Kebijakan rokok kemasan polos tanpa merek ini menimbulkan kontroversi yang disebut dengan Debat Minimum

Rabu, 25 September 2024 – 23:36 WIB

Jakarta, VIVA – Sejumlah kementerian disebut tidak terlibat dalam pengembangan kebijakan kemasan rokok sederhana dalam Rancangan Peraturan Menteri Kesehatan (RMPK) yang merupakan produk PP Nomor 28 Tahun 2024. Hal ini menuai kontroversi dari berbagai pihak setelah banyaknya dampak negatif yang ditimbulkan dari peraturan ini.

Baca juga:

Kemenaker turun membela nasib buruh yang terancam aturan sederhana rokok.

Menurut Direktur Minuman, Tembakau dan Industri Segar (Kemenperin) Kementerian Perindustrian (Kemenperin) Merrijantij Punguan Pintaria, keterlibatan seluruh pihak pihak yang berkepentingan ini penting dalam diskusi politik. RPMC diharapkan dapat dibahas kembali dengan partisipasi semua pihak.

“Kebijakan tidak bisa memuaskan semua orang, tapi harus mencapai konsensus yang berarti,” ujarnya melalui keterangan tertulis, Rabu, 25 September 2024.

Baca juga:

Unit bisnis Bumi Resources (BUMI) menawarkan pelatihan pengemasan produk untuk UKM

Gambar usia minimal merokok 18 tahun ke atas.

Merry, sapaan akrabnya, juga menilai penerapan standarisasi kemasan dan desain produk tembakau harus mendapat masukan dari Kementerian Perindustrian. Sayangnya, Kementerian Perindustrian Republik tidak terlibat dalam pekerjaan ini audiensi publik yang dilakukan Kementerian Kesehatan menunjukkan kelalaian.

Baca juga:

Prabowo-Gibran menyerukan industri tembakau dilindungi dari peraturan yang diskriminatif

“Ini adalah peristiwa yang berulang dan kami berharap dapat diikutsertakan dalam diskusi kebijakan yang berdampak besar pada industri kami,” ujarnya.
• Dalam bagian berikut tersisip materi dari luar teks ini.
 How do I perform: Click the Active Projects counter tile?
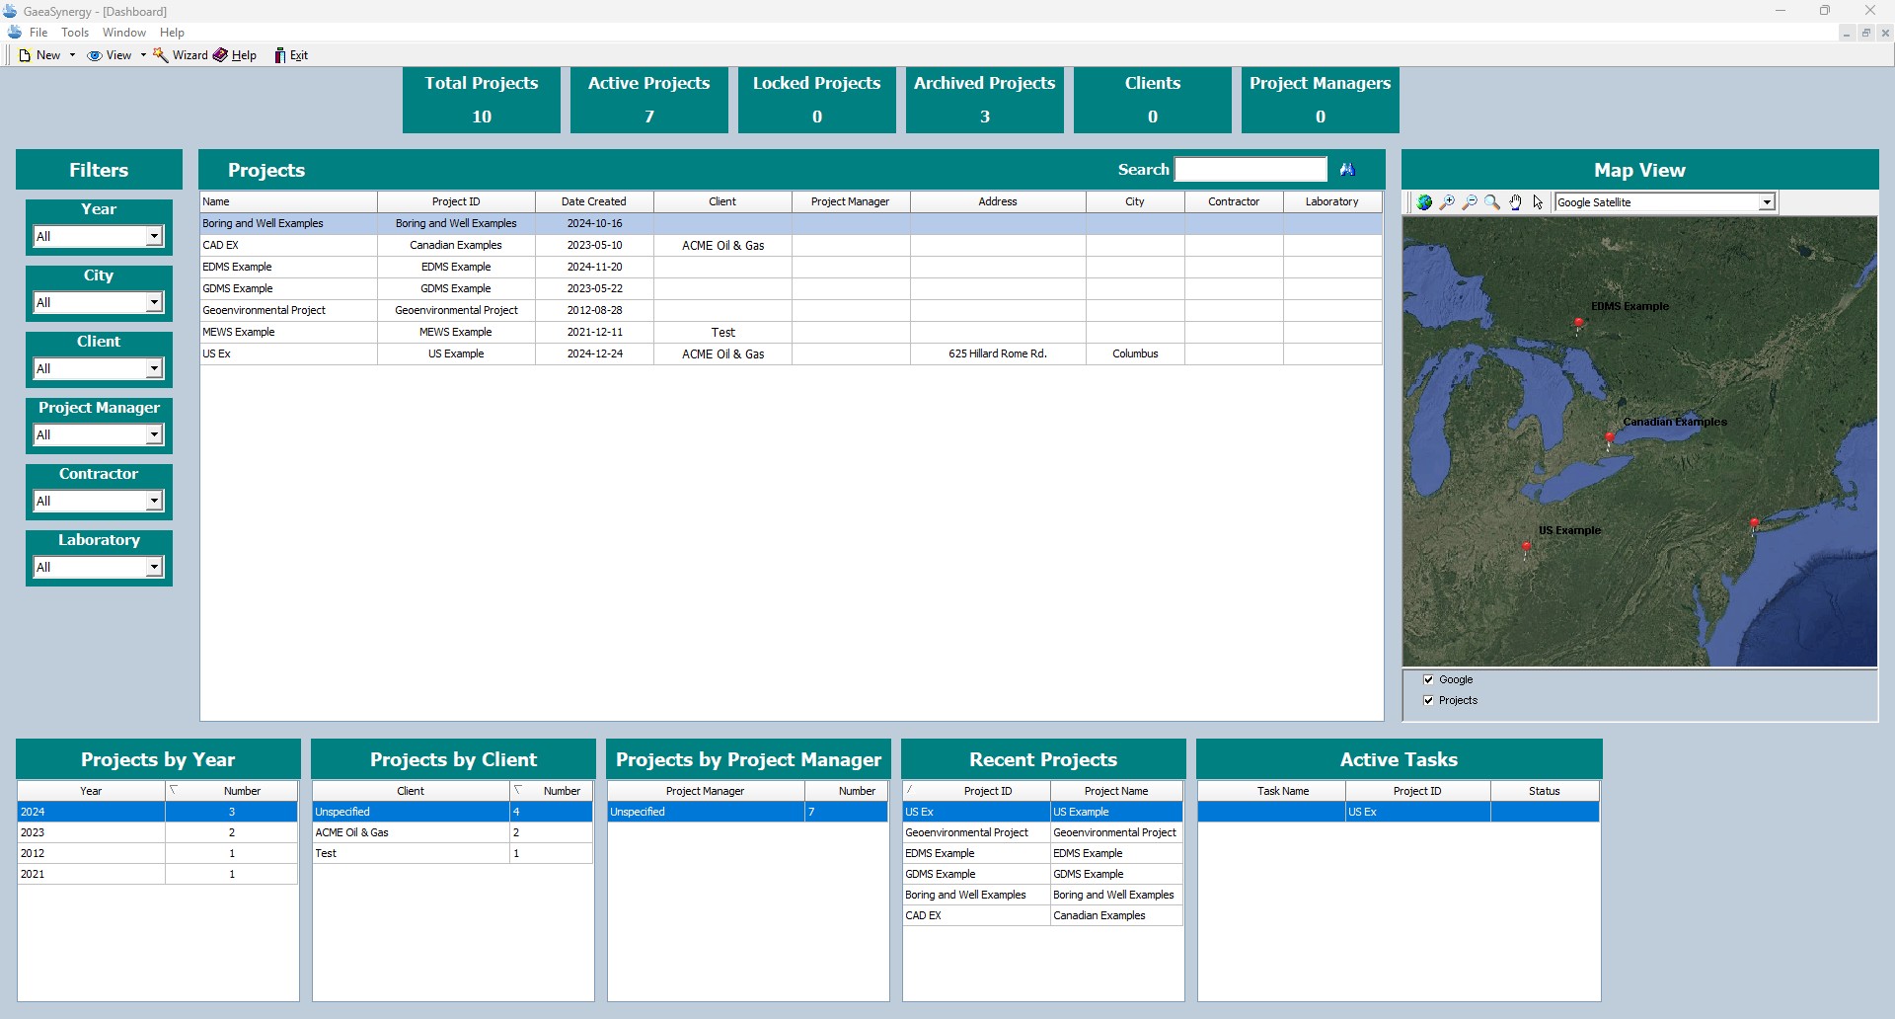[x=648, y=100]
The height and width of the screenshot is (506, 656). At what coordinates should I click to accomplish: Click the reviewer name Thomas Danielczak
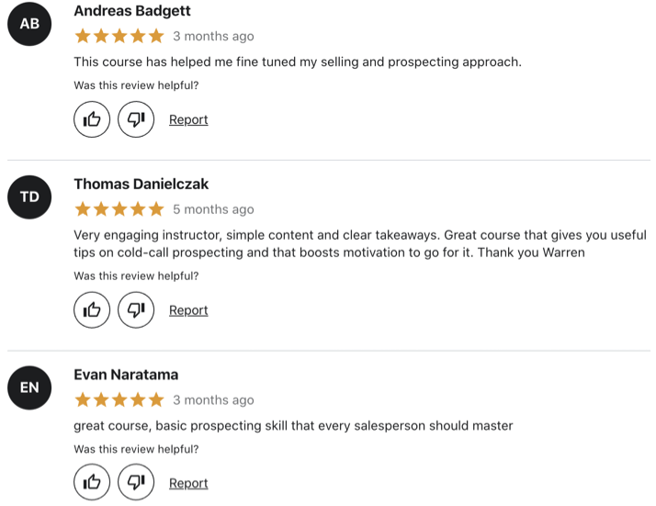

Ia menegaskan, kebijakan kemasan tembakau sederhana yang dikembangkan Kementerian Kesehatan dalam RPMK harus dipertimbangkan secara matang dan berdampak terhadap perekonomian nasional dan masyarakat luas, khususnya bagi industri tembakau.

“Kita semua sepakat untuk menciptakan masyarakat yang sehat, namun kita juga harus memperhitungkan keberadaan lebih dari 1.300 industri yang mempekerjakan sekitar 537.000 orang,” ujarnya.

Senada, Negosiator Perdagangan Kementerian Perdagangan (Kemendag) Angga Khandian Putra menegaskan, pihaknya tidak terlibat secara formal dalam pembentukan RPMK. Menurut dia, bungkus rokok polos tanpa label dapat berdampak pada hak-hak pengusaha, pedagang, dan perdagangan internasional.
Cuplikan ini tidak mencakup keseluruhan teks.